# YOUR INSTRUCTIONS
Report every line of the entries that contains the word "Viewport".
--- START ---
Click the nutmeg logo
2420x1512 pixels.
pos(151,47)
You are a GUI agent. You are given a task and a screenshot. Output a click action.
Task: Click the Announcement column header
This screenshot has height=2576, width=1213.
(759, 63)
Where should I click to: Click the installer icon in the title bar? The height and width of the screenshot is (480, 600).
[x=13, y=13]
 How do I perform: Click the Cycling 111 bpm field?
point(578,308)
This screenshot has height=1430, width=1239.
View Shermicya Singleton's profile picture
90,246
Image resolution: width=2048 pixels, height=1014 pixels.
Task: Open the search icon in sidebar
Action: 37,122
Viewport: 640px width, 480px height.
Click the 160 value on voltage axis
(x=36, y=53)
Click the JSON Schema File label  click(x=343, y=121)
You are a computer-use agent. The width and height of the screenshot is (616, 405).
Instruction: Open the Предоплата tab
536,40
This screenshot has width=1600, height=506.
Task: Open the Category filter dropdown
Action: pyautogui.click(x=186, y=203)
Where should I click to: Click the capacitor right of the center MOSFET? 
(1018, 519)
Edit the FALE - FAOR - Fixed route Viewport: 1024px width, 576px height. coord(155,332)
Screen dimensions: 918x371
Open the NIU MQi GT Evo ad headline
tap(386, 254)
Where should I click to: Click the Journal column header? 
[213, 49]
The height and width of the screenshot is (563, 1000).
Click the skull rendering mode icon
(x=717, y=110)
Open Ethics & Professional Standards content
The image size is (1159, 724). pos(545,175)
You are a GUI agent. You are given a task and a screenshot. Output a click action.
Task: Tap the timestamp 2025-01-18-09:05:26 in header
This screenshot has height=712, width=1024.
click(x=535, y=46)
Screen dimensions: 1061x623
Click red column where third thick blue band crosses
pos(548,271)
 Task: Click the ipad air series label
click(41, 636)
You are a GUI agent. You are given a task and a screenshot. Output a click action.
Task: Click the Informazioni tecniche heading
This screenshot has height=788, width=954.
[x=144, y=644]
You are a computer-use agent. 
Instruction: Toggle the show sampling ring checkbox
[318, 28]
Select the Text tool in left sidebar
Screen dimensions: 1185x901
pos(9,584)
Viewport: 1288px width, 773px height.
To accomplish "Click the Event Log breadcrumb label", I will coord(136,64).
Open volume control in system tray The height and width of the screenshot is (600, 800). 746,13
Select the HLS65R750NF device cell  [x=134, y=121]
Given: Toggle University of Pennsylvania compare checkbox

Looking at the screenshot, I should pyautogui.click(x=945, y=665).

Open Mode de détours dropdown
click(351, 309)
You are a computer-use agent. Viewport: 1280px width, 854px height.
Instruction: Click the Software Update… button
--- END ---
# EXERCISE RESPONSE
Viewport: 640px width, 480px height.
Edit the FALE - FAOR - Fixed route Viewport: 1024px width, 576px height. coord(155,332)
Viewport: 1288px width, 773px height.
You are a computer-use agent. Viewport: 1280px width, 854px height.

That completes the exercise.